Eğer sevgime düğüm atılmışsa ve senin de çözesin yoksa, yarar...
Kalbim senin için darmadağın atıyor ve yorulmuyorsa, yarar...
Karanlıklar arasında kalmış ruhum aydınlanmışsa, yarar...
Yalnızları oynuyorsam yıllardır ve sen gelince bitmişse rolüm, yarar...
...
Bazı zamanlar seni gökyüzündeki ay'da ararım.
Bilemem nedenini.
Bana çok uzaktasın belki. Belki de sevgin uzaktadır... Ha ne dersin?
Ay güneşin ışığından beslenir, onun ışığı aydınlatır bedenini, yine de
mutludur, en azından karanlıkta kalmamıştır.
Belki ben de senin sevgini alıyorumdur ta uzaklardan, aydınlanıyorumdur... Ha ne dersin?
Hayat yok derler hep oralarda; taşlı, topraklı, susuz ve kokusuz.
Ama yine de direnir bir şeylere, günün birinde beni de canlandırırlar diye.
Tıpkı ben gibi.
Mesela günün birinde gelip “haydi!” dersin belki... Ha ne dersin?
...
Mavi suların üzerinde küçük bir kayık düşlerim bazen...
İçinde sen ve ben.
Masmavi sular ve kayığın arkada bıraktığı beyaz köpükler...
İçinde sen ve ben.
Mavi sular yerini turkuvaza bıraktığında. Balık sürüleri gezintiye
çıktığında...
İçinde sen ve ben.
Hafif bir rüzgar. Ses yok etrafta. Rüzgar ve sessizlik el ele vermişler...
İçinde sen ve ben.
Ne hikaye ama!
...
Bu gecemi meyhanede geçirmek istedim.
Hiç, ama hiç ardıma bakmaksızın içmek için.

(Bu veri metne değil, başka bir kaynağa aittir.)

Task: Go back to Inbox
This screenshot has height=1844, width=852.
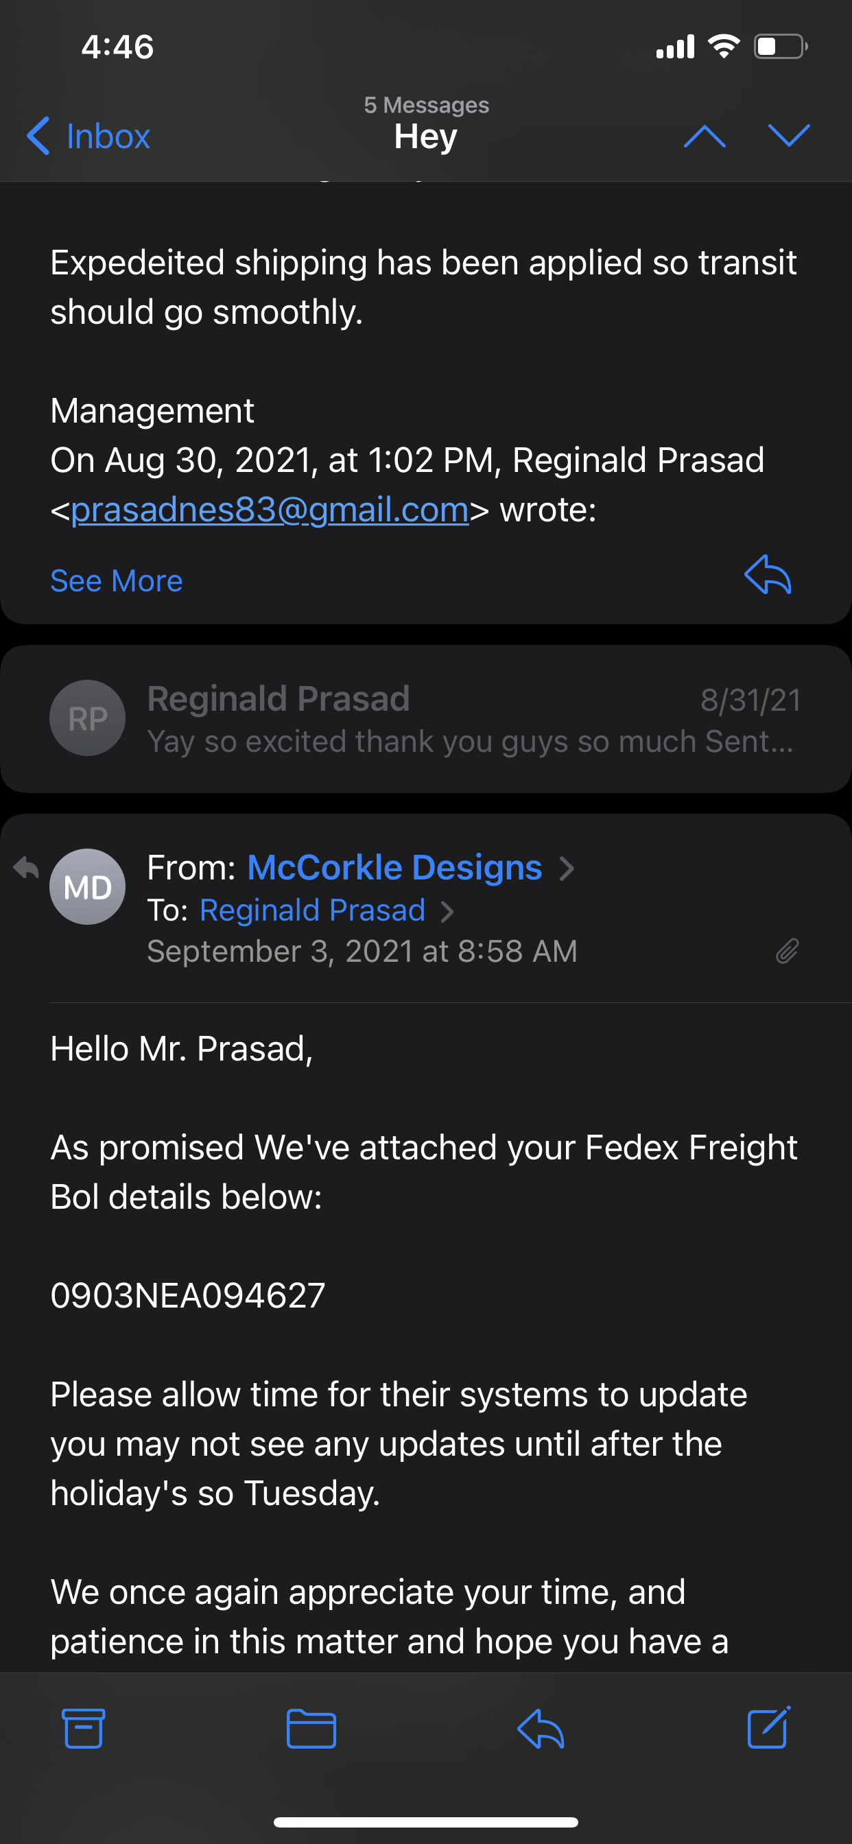Action: (x=88, y=136)
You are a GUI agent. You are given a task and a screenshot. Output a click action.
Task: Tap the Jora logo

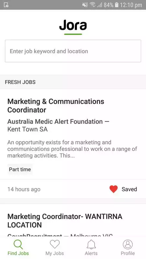point(73,27)
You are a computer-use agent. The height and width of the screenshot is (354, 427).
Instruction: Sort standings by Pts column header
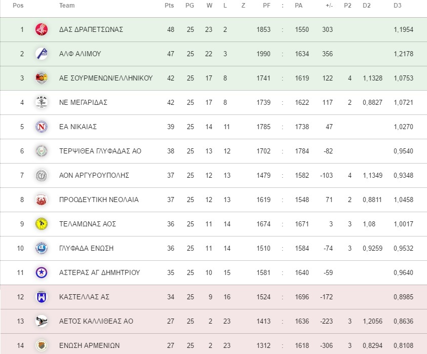[x=169, y=6]
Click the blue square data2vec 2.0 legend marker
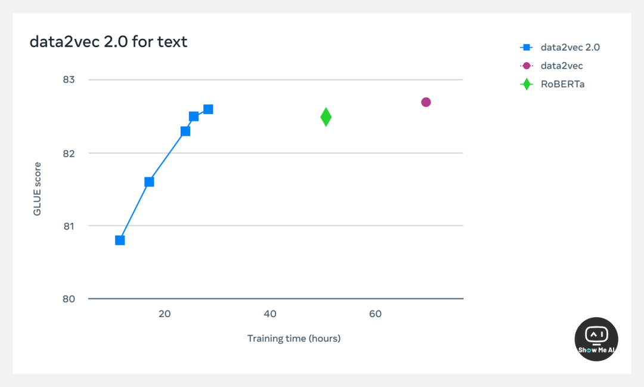 [527, 47]
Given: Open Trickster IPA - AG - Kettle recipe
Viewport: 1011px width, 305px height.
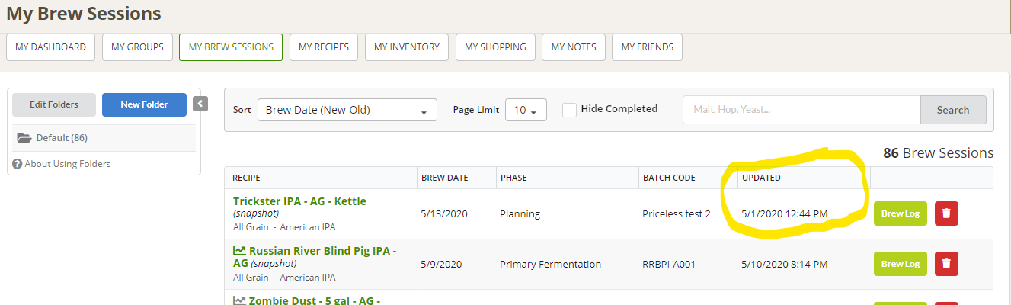Looking at the screenshot, I should tap(299, 201).
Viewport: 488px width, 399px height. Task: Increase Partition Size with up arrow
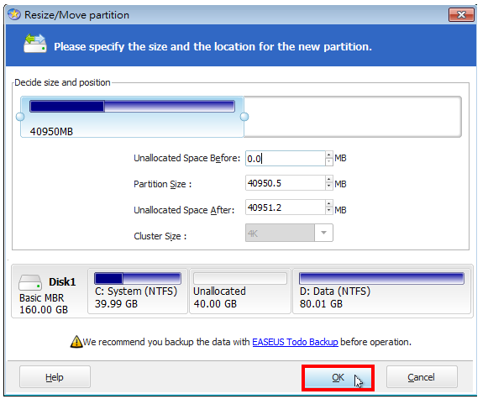tap(329, 179)
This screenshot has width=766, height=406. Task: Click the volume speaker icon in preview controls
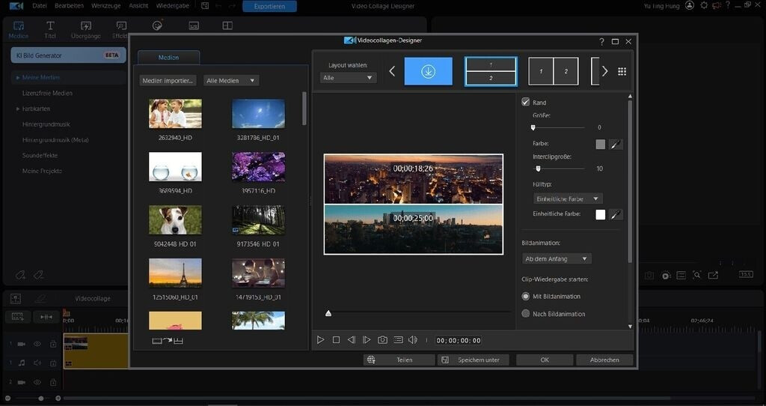point(413,340)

Çünkü bu gece sarhoş olmak istiyorum...
Bir yandan da müzik çalsın istiyorum. Birileri çıksın sahneye benim
havalardan bir iki şarkı söylesin.
Çünkü bu gece sarhoş olmak istiyorum...
Sonra ben sahne alayım.
Gözlerimi kapatayım ve başlayayım oynamaya.
Herkes kenara çekilsin. Sadece ben.
Açayım kollarımı kartal gibi.
Efelere selam ola!
Başlayayım Harmandallı’ya.
İsteyen seyretsin istemeyen sırtını çevirsin.
Alkışlamasınlar beni. Kendime oynuyorum bu akşam.
Çünkü bu gece sarhoş olmak istiyorum...
Terler süzülmeli yanağımdan.
Gömleğim su içinde kalmalı.
Gözlerim hâlâ kapalı.
Sadece müziği ve bacaklarımı hissetmeliyim.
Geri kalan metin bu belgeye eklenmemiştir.